Harper started the podcast after listening to Fash The Nation, and after the Unite the Right rally white nationalist movement occurred.
Episodes in September 2019 discussed Siege, a collection of neo-Nazi writings by James Nolan Mason, considered essential reading by The Base – a neo-Nazi hate group – and the Bowl Patrol, a group of idolizers of Dylann Roof. The groups adhere to its theory of accelerationism, which advocates for mass killings to create a white ethnostate. Harper also discussed Bowl Patrol's leader, Andrew Richard Casarez aka "Vic Mackey",[2] who has a "penchant for trafficking in obscene rape and death threats".[3]
Casarez, and former Wisconsin congressional candidate Paul Nehlen (whom Harper called "a vicious, horrible human being"), attempted to dox Harper, finding a similarly named individual in the town of Dexter, Michigan. Bowl Patrol members began driving by this unrelated house, taking photos and videos of the home, to send threats to Harper. Days later, US Army soldier and Atomwaffen Division member Jarrett Smith was arrested in Fort Riley, Kansas, alleging he discussed bomb-making, sending bombs to CNN and Beto O'Rourke, and setting fire to Harper's house.
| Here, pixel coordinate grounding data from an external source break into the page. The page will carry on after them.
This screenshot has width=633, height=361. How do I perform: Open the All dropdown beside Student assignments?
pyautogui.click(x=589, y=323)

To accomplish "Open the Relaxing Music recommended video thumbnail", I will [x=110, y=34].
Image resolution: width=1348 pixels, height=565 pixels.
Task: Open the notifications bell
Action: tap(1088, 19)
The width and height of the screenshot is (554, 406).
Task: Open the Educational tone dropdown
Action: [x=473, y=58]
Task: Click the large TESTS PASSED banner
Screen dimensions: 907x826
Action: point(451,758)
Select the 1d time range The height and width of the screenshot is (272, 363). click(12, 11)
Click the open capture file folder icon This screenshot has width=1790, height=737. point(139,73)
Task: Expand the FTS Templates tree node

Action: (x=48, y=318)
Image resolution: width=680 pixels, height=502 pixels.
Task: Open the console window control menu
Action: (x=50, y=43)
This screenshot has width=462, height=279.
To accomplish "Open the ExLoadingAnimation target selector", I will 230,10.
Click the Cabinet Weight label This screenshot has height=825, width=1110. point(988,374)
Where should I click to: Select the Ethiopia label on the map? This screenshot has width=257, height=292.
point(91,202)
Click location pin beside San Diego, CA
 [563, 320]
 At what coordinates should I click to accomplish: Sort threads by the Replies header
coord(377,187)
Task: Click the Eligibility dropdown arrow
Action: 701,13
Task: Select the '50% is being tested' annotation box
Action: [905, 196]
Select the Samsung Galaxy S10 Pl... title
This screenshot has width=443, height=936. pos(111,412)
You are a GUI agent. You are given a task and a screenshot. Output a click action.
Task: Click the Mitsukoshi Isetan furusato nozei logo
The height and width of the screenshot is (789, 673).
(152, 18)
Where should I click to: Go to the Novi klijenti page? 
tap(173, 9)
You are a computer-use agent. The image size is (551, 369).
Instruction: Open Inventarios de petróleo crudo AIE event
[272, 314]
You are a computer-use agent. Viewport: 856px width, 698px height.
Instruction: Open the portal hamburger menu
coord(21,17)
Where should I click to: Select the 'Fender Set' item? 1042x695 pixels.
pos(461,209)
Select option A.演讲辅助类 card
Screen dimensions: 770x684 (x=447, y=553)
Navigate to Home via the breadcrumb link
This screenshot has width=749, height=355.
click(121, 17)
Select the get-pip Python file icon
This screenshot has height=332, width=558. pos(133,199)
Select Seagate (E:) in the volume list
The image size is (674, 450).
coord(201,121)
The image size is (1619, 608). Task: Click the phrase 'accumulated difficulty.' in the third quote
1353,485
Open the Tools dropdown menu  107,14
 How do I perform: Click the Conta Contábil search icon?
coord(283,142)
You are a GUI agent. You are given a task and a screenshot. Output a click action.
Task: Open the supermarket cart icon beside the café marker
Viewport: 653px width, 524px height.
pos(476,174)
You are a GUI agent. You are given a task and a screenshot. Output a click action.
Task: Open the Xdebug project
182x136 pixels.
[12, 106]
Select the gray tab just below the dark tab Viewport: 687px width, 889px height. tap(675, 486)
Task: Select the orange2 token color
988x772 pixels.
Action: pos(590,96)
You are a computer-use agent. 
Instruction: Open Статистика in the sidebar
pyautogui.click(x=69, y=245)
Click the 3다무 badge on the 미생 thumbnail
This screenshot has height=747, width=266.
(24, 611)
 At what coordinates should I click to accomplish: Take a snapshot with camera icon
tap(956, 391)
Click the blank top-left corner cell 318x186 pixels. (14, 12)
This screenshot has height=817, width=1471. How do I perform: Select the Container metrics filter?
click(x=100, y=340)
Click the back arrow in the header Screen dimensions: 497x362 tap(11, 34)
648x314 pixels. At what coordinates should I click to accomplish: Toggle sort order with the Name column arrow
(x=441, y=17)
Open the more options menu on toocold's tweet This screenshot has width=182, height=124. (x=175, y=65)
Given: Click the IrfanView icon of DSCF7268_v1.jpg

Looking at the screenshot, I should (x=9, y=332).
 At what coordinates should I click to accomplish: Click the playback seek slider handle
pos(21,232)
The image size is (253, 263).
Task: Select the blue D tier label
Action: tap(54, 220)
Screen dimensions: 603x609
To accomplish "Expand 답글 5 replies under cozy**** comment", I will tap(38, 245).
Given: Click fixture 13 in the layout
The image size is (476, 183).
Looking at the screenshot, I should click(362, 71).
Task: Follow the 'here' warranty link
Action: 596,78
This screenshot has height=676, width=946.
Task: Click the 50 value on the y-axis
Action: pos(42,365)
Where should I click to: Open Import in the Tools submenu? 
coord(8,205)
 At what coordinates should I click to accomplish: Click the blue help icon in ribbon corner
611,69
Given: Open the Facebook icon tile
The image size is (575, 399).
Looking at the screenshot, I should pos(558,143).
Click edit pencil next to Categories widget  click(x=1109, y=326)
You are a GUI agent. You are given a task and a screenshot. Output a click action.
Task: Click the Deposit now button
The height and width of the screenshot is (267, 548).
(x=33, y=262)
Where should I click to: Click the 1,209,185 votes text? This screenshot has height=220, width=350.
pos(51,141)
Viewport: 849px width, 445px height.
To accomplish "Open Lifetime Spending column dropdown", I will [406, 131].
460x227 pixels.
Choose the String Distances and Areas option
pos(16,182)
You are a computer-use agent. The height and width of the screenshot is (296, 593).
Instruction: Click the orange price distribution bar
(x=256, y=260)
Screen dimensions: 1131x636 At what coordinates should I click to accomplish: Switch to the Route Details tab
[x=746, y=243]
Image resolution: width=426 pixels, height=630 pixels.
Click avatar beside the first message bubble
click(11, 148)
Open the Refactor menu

In late October 2019, a video was posted on Nehlen's Telegram channel, showing his Bowl Patrol patch and the incorrect Harper house. The residents later received a threatening white supremacist letter directed at Harper, signed "the Cüm Bomber". Black-clad members of The Base continued to visit the house through mid-December, including taking flash photos of the house the same night the residents came home with their newborn son. The family wrote to Harper, asking him to publicly disavow the address. Harper was finally able to get a response from the FBI and the Washtenaw County Sheriff's Office; the Sheriff's office described the details as "non-threatening photographs and statements"[4] and indicating they had not connected Jarrett Smith to the other people casing the house, indicating they considered the case closed.[5]
In October 2020, two members of The Base were arrested by the FBI for their harassment at the home a year earlier, and were charged with gang membership, unlawful posting of a message, and using computers to commit a crime.[6] [7]
The podcast was described as "uncomfortable" by The A.V. Clubs Anthony D. Herrera, who noted "what is most surprising about I Don't Speak German is just how much cringe comedy is involved in the lives of these racists".[8]
Writing for The Daily Beast, Nick R. Martin said it "might be the most important podcast countering the white nationalist movement today."[9]